I wasn’t talking about Big Names and Pull or the dangers of them, so I don’t know where that came from. I’m talking about a regulation of environmental protection – what I consider one of three or four core functions of government – so that my family doesn’t get poisoned regardless. Me being allowed to present a lawsuit in a court of law after-the-fact isn’t totally satisfying if my children are dead in the first place.

Fergus Mason

“Barack Hussein Obama is now, and has ever been, a communist.”

Then he’s hiding it very well. His massive bungs to incompetent capitalists are a particular stroke of obfuscatory genius,

Fergus Mason

“What you call “capitalists” are merely his cronies.”

GM? All the banks?

Fergus Mason

““Government Motors” did worse for itself, and its investors: it made a Faustian bargain.”

GM ran itself into the ground because it spent decades producing inefficient cars with obsolete technology and a poor standard of finish. I’d like to show you the quality difference between American GM products and those of its former European subsidiaries; an Opel Senator, for example. The simple fact is that American cars just aren’t very good. Now, how many pension funds invest in GM shares?
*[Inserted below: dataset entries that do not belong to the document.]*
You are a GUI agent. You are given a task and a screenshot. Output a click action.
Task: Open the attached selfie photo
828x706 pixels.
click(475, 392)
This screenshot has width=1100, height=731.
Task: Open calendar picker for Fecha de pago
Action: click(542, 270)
“Half the banks made that same Faustian bargain.”

They didn’t have a lot of choice; again, incompetence had wrecked them. The trouble is that if they’re allowed to fumble themselves out of business then they take the pension funds and college savings of millions of Americans with them. The governmnet can allow that to happen, of course, but then it’s going to have to raise taxes to fund a welfare state far in excess of anything Europe has ever seen.